The acres of cool skin were a balm, and the doctor in him couldn't resist laying a gentle palm over the inhumanly fast heart, measuring its rate and silently declaring it healthy, before completing its journey and curling into a loose fist against the Vulcan's chest. He breathed in, long and deep, at the nape of his neck, smelling faint shampoo and incense, and the doctor inside once again approved at the evidence of recent meditation.

"Lights," he murmured, and the cabin was plunged into darkness.


The body in his arms stirred, the voice leaking exhaustion, and he flattened his palm against that lean stomach soothingly. "Ssh. S'alright, darlin', s'alright."

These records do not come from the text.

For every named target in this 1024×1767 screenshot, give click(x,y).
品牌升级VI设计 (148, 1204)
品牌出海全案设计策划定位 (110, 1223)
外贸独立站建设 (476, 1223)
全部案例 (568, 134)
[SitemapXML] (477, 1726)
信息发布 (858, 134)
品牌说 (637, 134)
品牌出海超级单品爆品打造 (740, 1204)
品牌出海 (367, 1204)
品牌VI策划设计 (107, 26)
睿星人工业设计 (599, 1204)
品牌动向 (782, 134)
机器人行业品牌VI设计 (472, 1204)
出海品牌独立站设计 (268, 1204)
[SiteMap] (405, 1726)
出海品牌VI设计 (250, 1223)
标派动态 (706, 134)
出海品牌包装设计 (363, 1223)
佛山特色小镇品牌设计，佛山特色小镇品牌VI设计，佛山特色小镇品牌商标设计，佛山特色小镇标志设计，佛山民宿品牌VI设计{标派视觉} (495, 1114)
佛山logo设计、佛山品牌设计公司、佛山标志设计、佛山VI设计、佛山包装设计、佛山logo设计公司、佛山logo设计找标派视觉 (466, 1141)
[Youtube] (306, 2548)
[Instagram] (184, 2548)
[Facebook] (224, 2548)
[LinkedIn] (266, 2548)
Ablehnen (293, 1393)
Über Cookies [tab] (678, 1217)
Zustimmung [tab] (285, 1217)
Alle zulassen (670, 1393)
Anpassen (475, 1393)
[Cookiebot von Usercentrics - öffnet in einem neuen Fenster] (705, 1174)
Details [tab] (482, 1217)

Every muscle tensed, and he mentally cursed at having woken him, but relaxed against when Spock simply turned over and planted his head beneath the doctor's jaw, burrowing into him and his body heat like a cat. A moment later, those muscles relaxed again, and he brought his hands to rest on that cool back, stroking idly.

The faint pulse of dreams began to push against his fingertips, warm and content, and he smiled in the dark.

"Love you, darlin'," he murmured - something he could only, would only, say here - and breathed out.

A Vulcan kiss ghosted the back of his shoulder, feather-light, and they were gone.